• **Provided text**
________________________
ROSS REALTY COMPANY v. FIRST CITIZENS BANK & TRUST COMPANY, as Trustee of the Profit-Sharing Retirement Plan and Trust of Thermo Industries, Inc. and Affiliated Companies.

No. 7726SC679.

Court of Appeals of North Carolina.

June 20, 1978.

*405 Miller, Johnston, Taylor & Allison, by John B. Taylor and James W. Allison, Charlotte, for plaintiff appellee.

Ragsdale & Kirschbaum, by William L. Ragsdale, Raleigh, for defendant appellant.

HEDRICK, Judge.

The sole question presented on this appeal is whether G.S. 45-21.38 bars an action on a purchase money note for the full purchase price of real property. The pertinent statute, G.S. 45-21.38, provides:

Deficiency judgments abolished where mortgage represents part of purchase price. In all sales of real property by mortgagees and/or trustees under powers of sale contained in any mortgage or deed of trust executed after February 6, 1933, or where judgment or decree is given for the foreclosure of any mortgage executed after February 6, 1933, to secure to the seller the payment of the balance of the purchase price of real property, the mortgagee or trustee or holder of the notes secured by such mortgage or deed of trust shall not be entitled to a deficiency judgment on account of such mortgage, *406 deed of trust or obligation secured by the same: Provided, said evidence of indebtedness shows upon the face that it is for balance of purchase money for real estate:...
________________________
• **Data extract**
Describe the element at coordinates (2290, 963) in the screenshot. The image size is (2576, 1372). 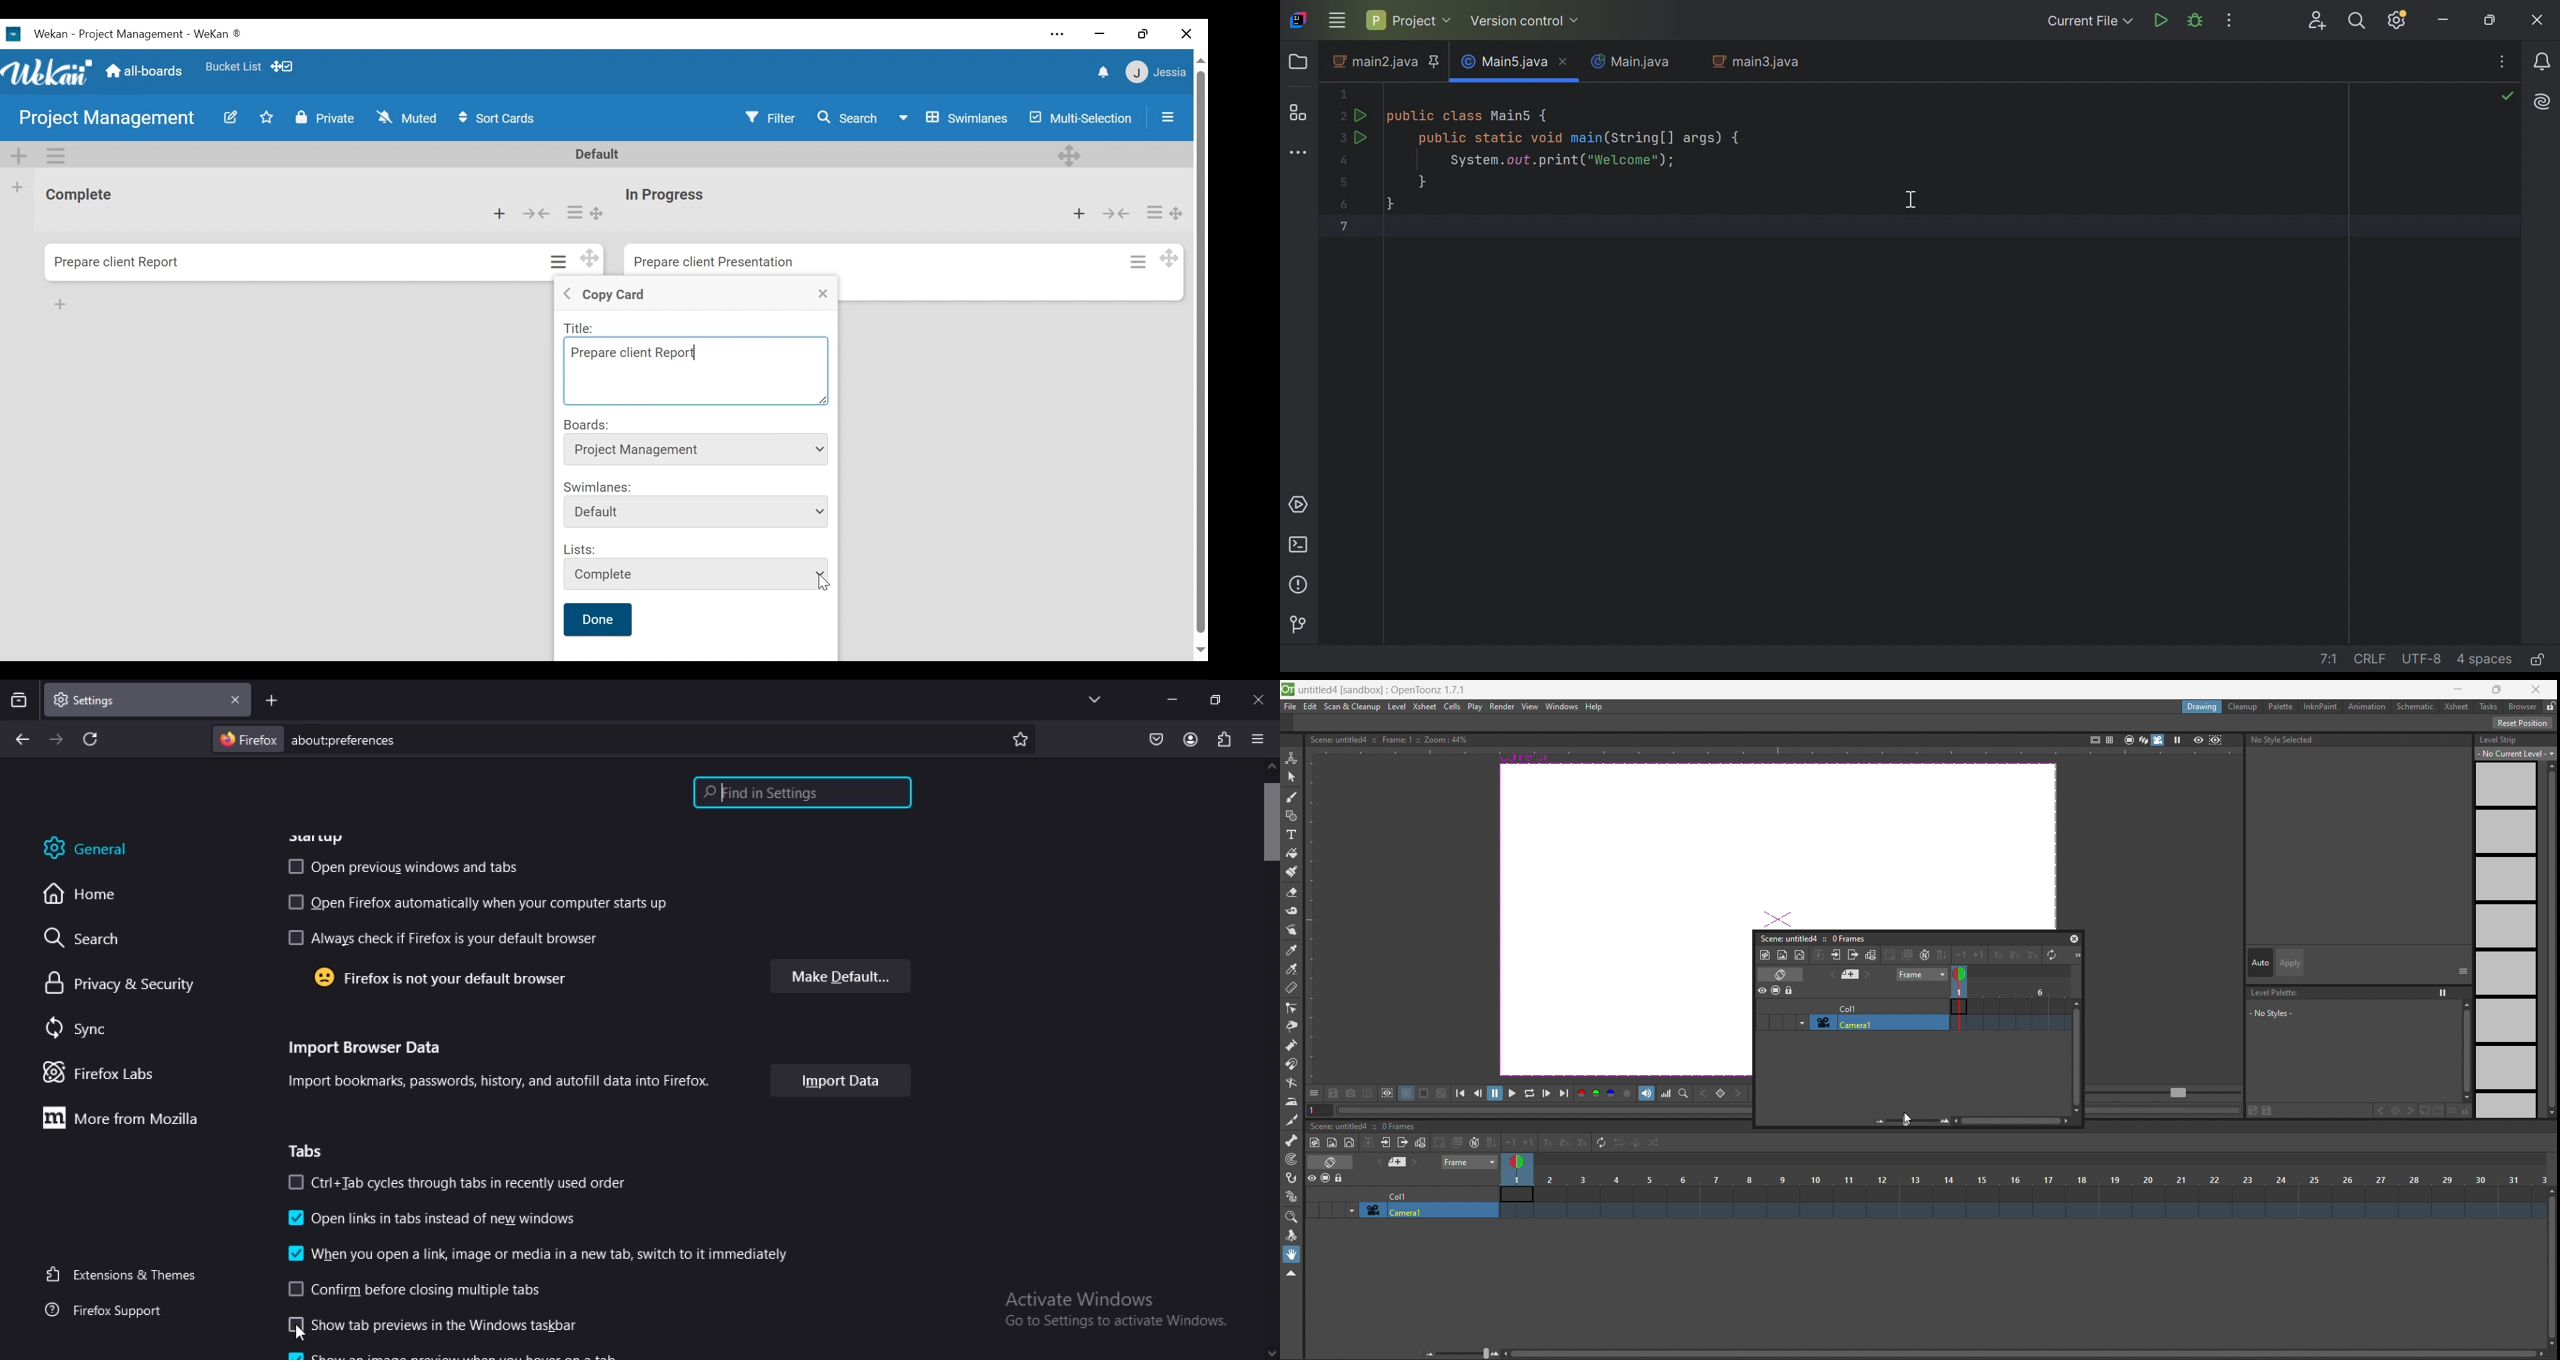
I see `apply` at that location.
________________________
• **What you should do**
Based on the opinion, explain when G.S. 45-21.38 bars a mortgagee, trustee, or note holder from obtaining a deficiency judgment. Answer in one to three sentences. Answer using only the opinion.

• **Exercise solution**
The statute bars a deficiency judgment when real property is sold under a power of sale, or a foreclosure judgment or decree is given, on a mortgage or deed of trust executed after February 6, 1933, to secure to the seller payment of the balance of the purchase price. This applies only if the evidence of indebtedness shows on its face that it is for the balance of purchase money for real estate.